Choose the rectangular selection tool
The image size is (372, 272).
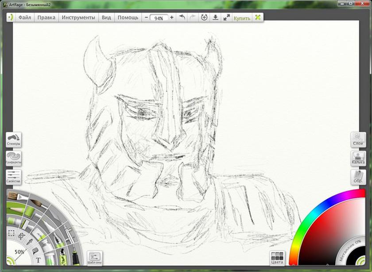tap(11, 233)
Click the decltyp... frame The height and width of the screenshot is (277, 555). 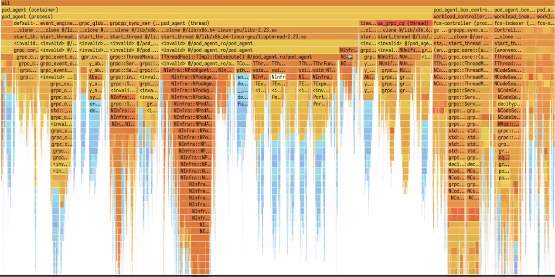click(x=509, y=104)
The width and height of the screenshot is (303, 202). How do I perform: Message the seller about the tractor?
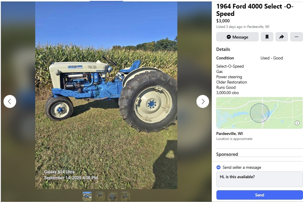(x=237, y=37)
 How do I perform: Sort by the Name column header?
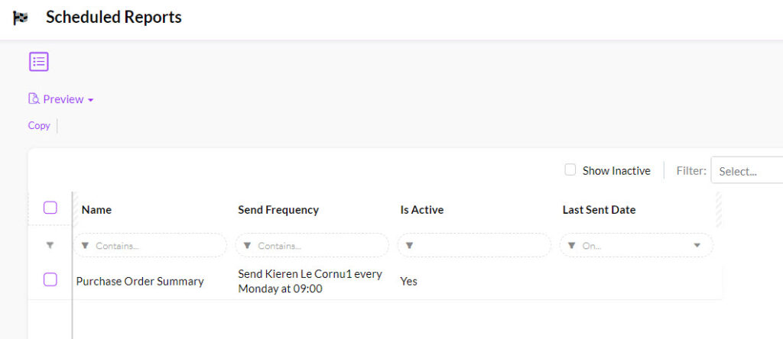[96, 210]
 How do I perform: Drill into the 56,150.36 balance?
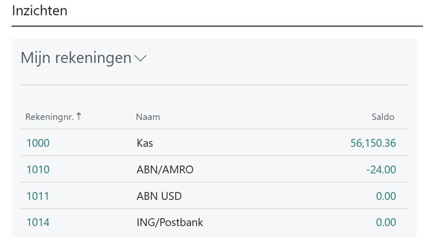click(373, 143)
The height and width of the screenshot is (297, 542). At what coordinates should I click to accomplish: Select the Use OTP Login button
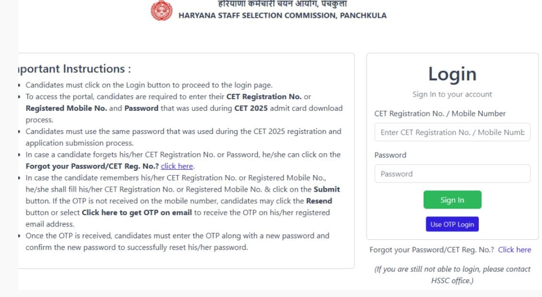(x=452, y=224)
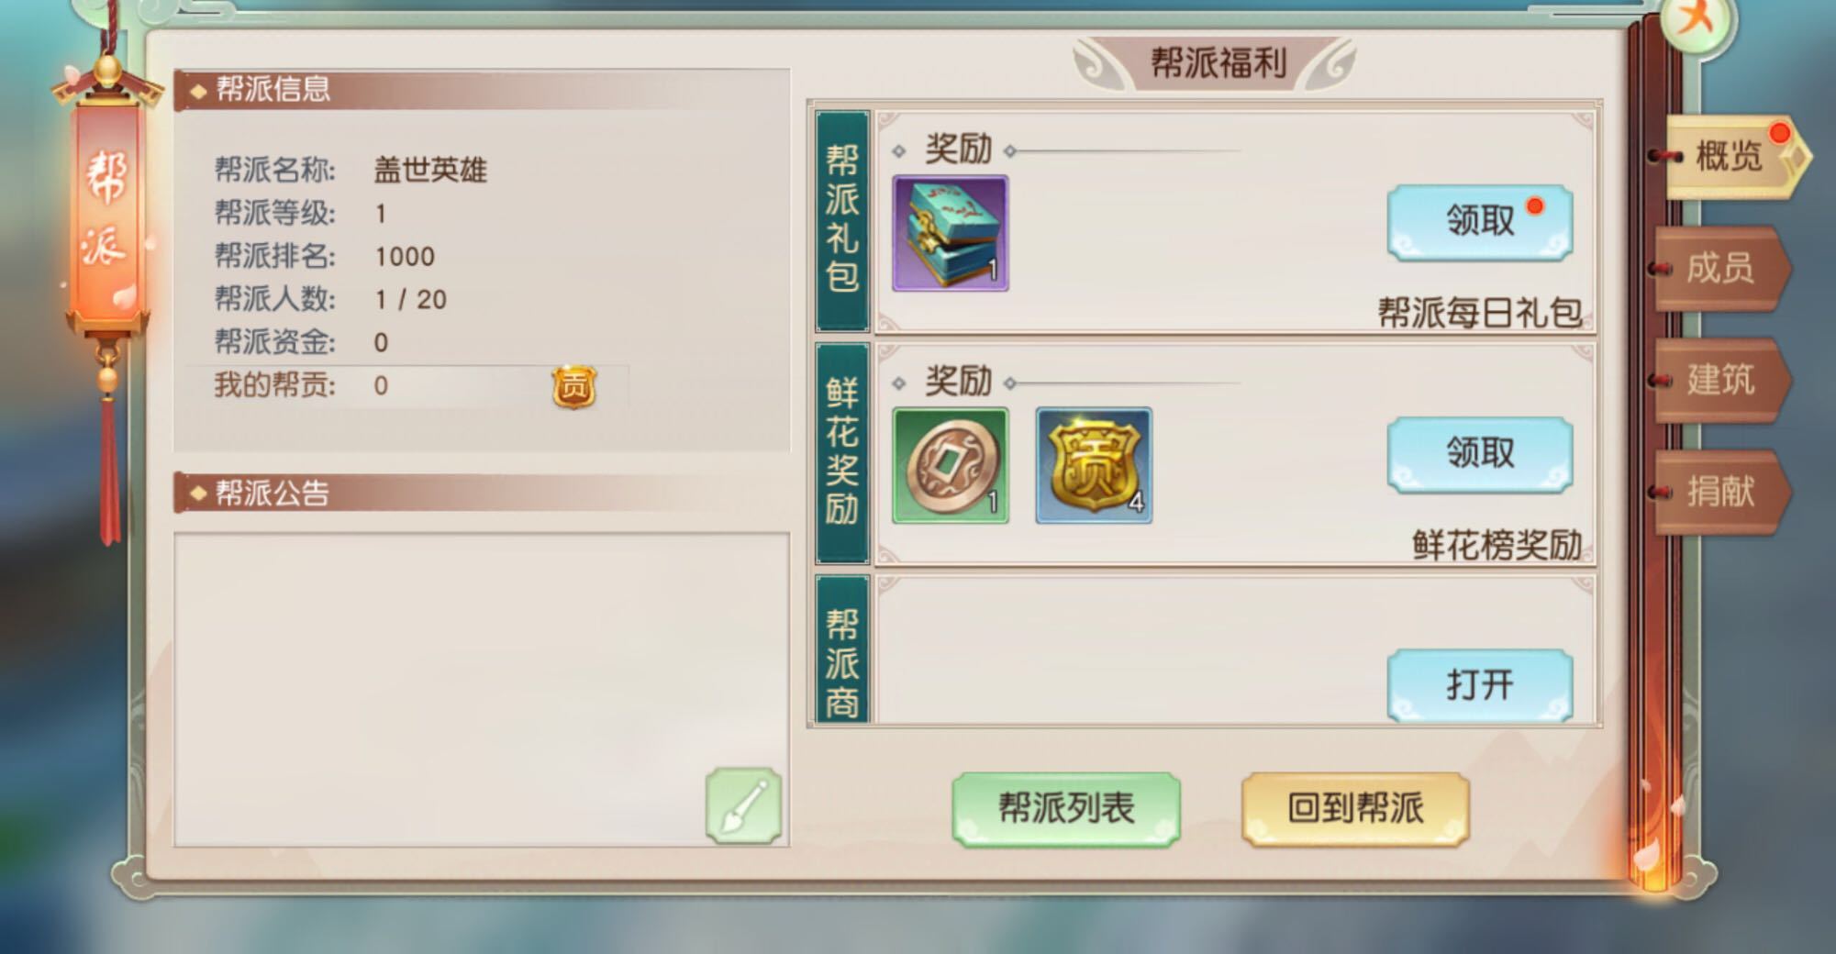Select the gold 贡 badge reward icon
Image resolution: width=1836 pixels, height=954 pixels.
pyautogui.click(x=1094, y=466)
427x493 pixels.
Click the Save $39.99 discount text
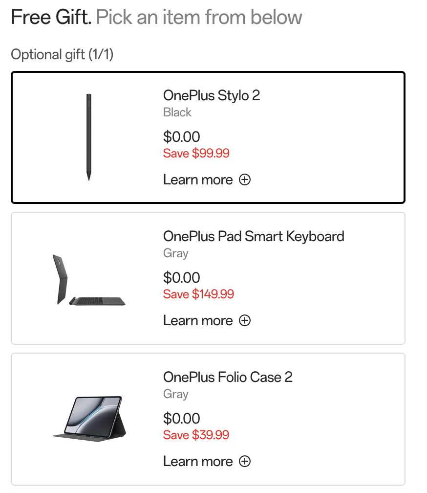196,435
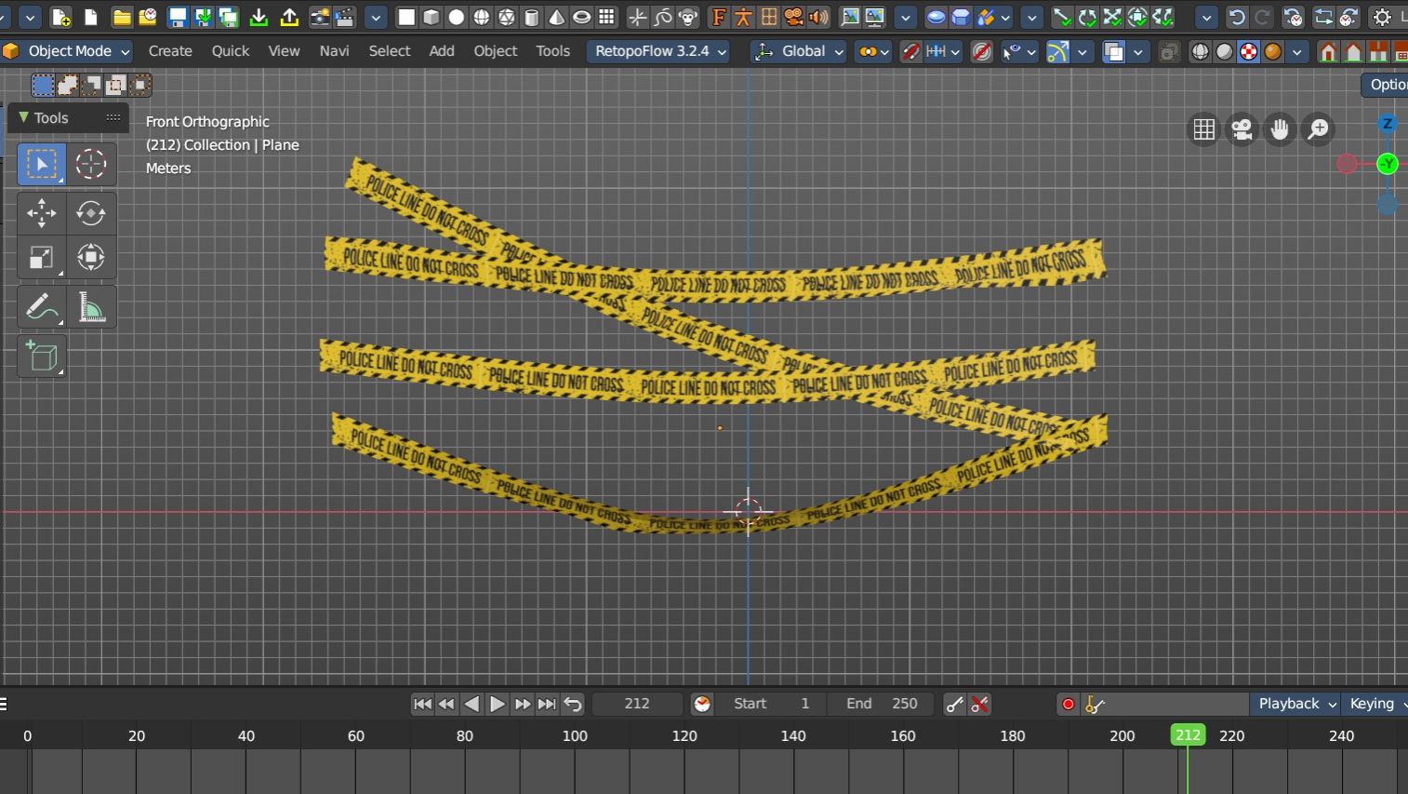1408x794 pixels.
Task: Open the Add menu
Action: tap(441, 51)
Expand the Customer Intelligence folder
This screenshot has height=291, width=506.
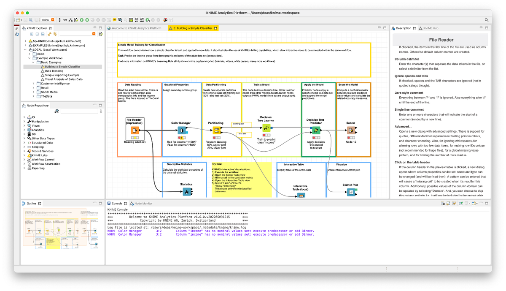tap(33, 84)
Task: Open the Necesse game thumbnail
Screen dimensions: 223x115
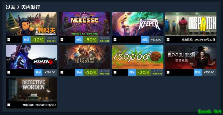Action: click(x=85, y=24)
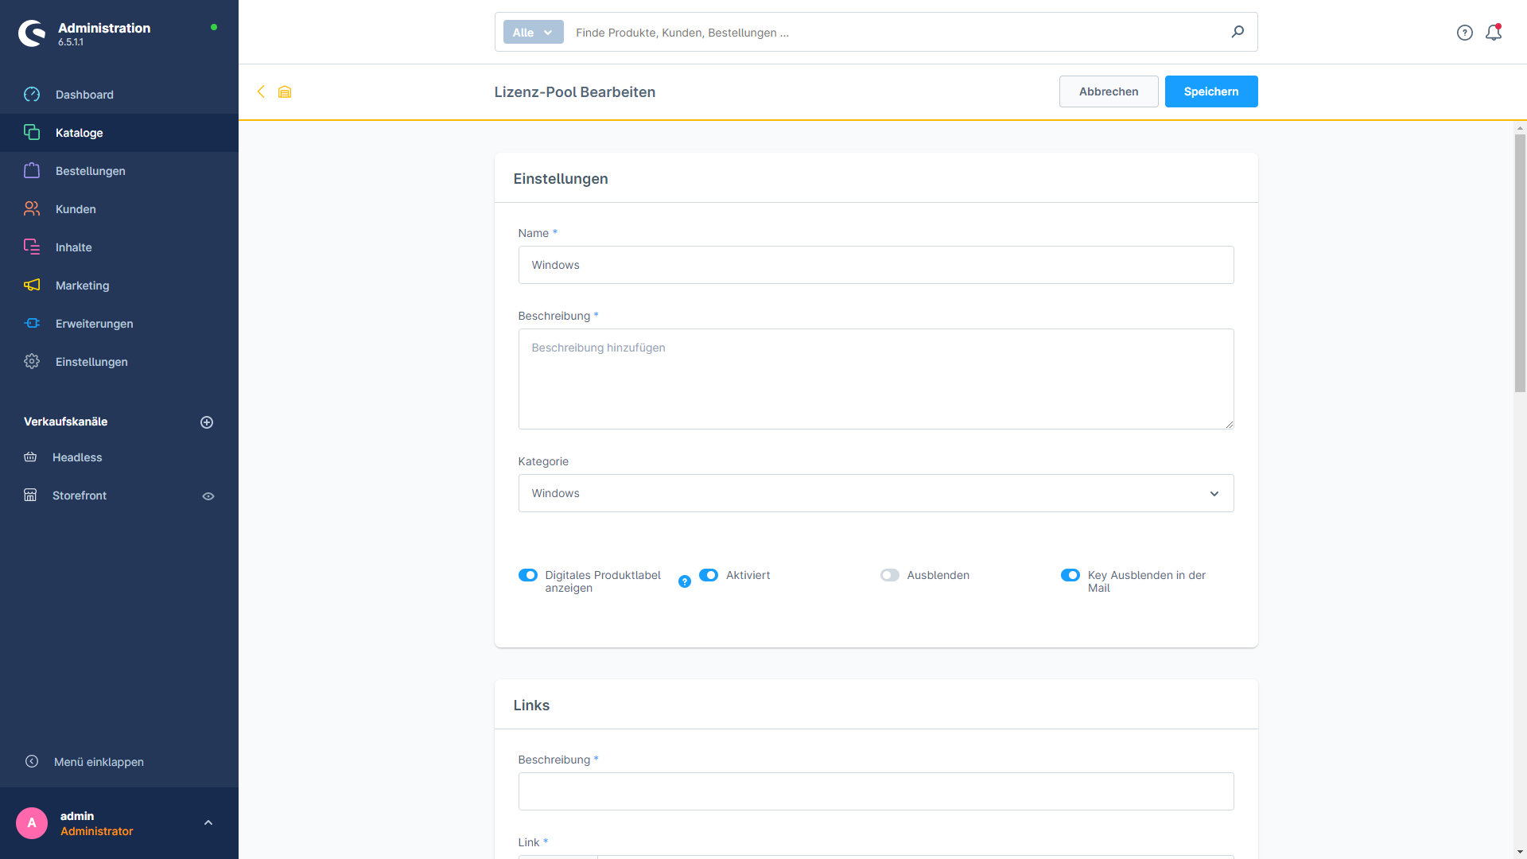Toggle the Digitales Produktlabel anzeigen switch
The height and width of the screenshot is (859, 1527).
529,575
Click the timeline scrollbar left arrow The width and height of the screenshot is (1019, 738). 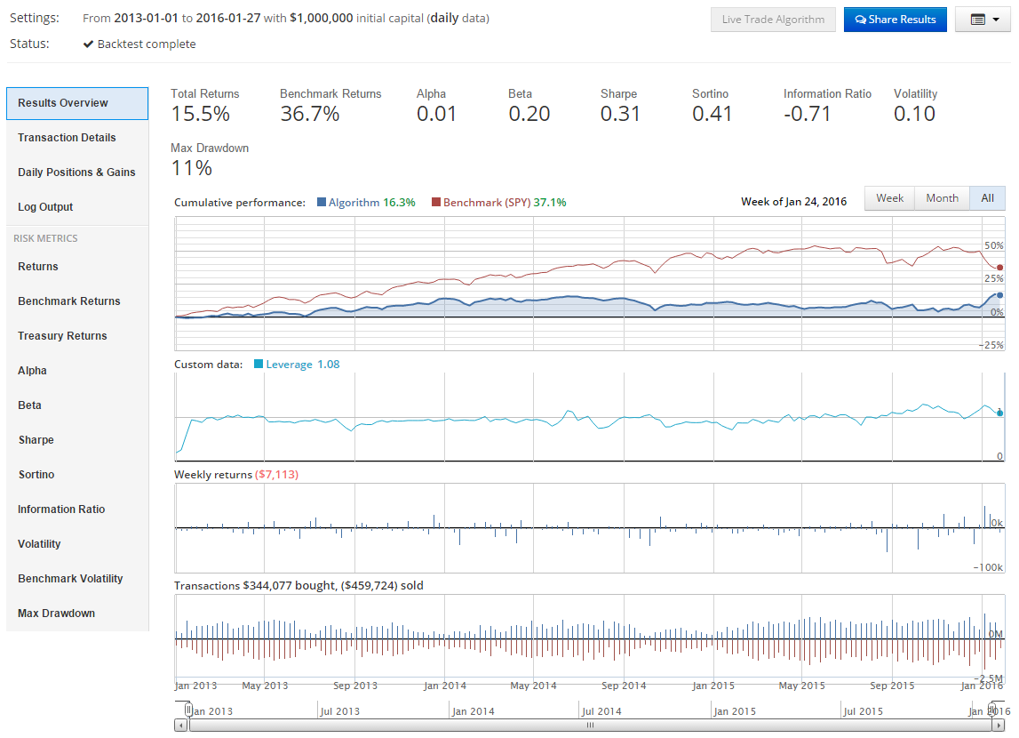click(x=181, y=726)
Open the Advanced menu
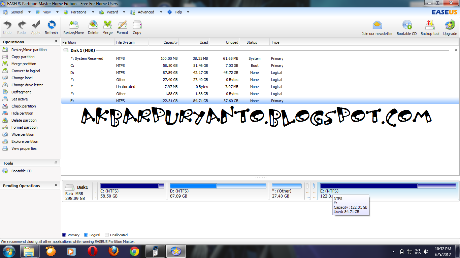 pyautogui.click(x=146, y=12)
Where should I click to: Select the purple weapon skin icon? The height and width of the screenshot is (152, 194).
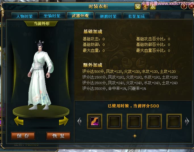click(95, 121)
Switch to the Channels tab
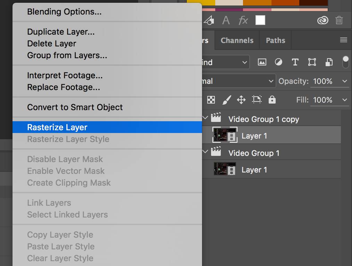This screenshot has width=352, height=266. (x=237, y=41)
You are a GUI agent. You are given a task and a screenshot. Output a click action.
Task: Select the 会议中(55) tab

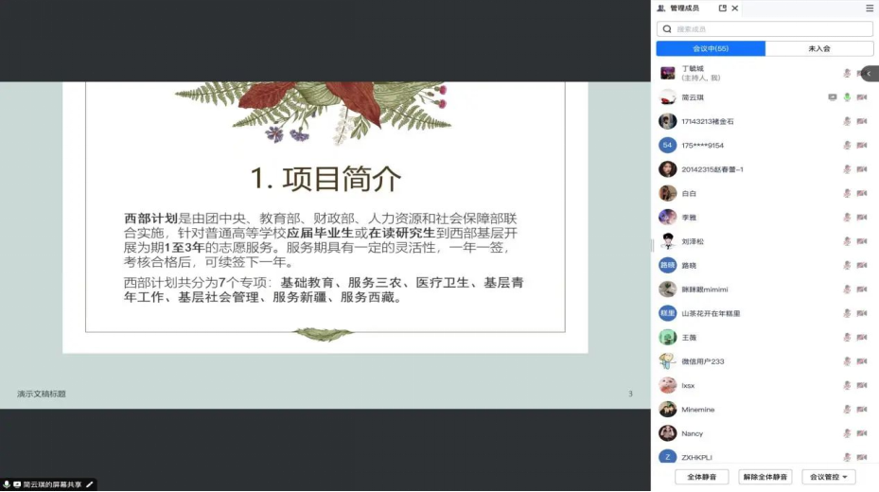click(711, 48)
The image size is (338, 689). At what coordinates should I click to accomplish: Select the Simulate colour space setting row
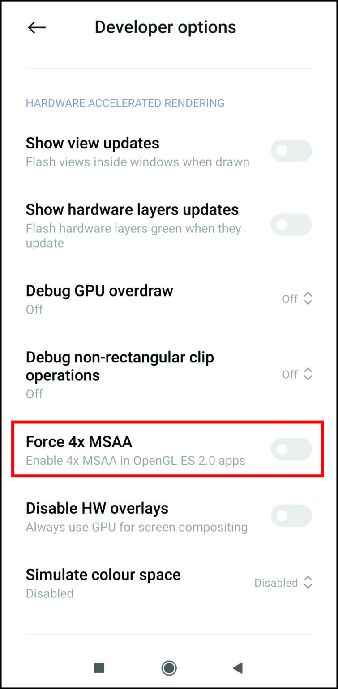click(x=169, y=583)
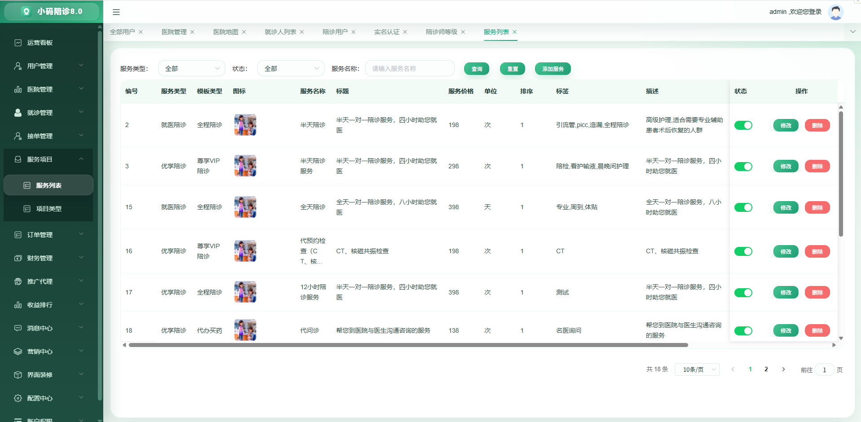Toggle status switch for 代问诊 service
The image size is (861, 422).
click(743, 331)
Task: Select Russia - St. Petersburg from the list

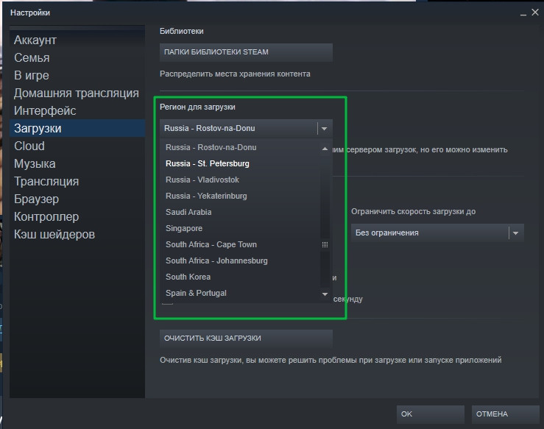Action: coord(208,163)
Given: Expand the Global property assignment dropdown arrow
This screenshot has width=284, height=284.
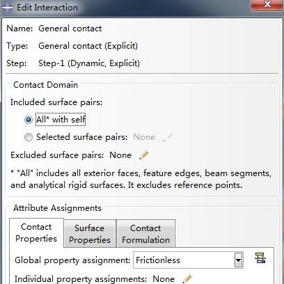Looking at the screenshot, I should pyautogui.click(x=238, y=260).
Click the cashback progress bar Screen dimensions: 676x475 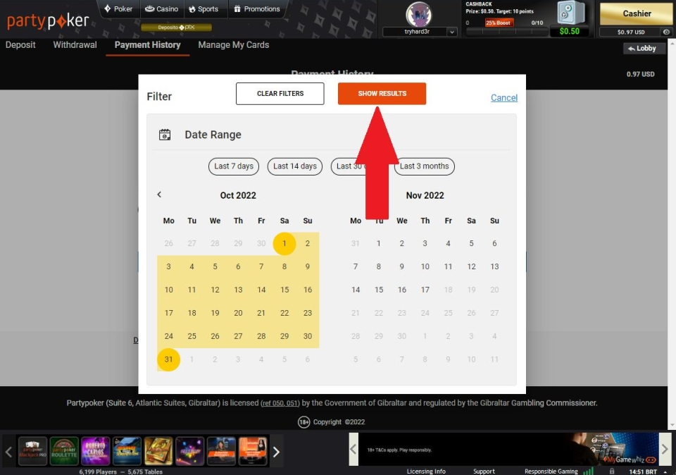pos(507,31)
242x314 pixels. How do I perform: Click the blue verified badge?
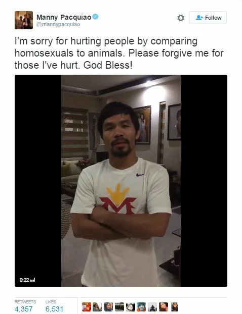tap(95, 17)
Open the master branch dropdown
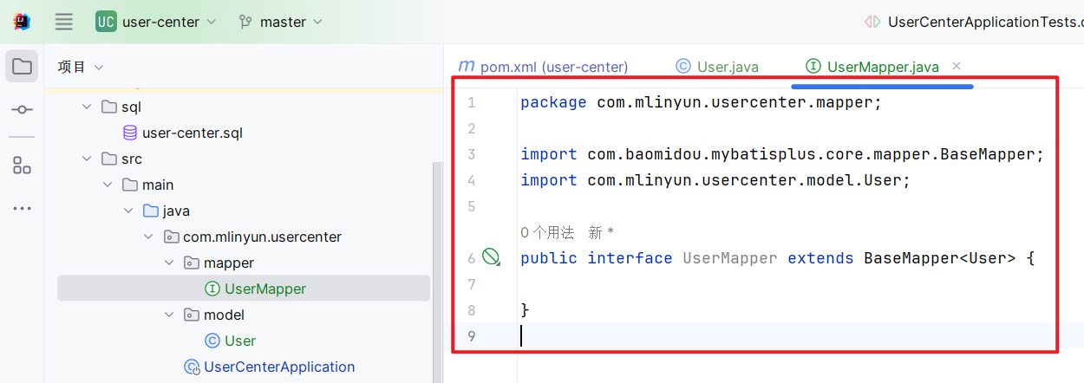 coord(281,22)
==*==
WHAT TO WORK ON ▸ Whenever a line above has the word "Expand" in it, copy that line.

EXERCISE ANSWER ▸
Expand the Customer Intelligence folder
Given: Expand the Global property assignment dropdown arrow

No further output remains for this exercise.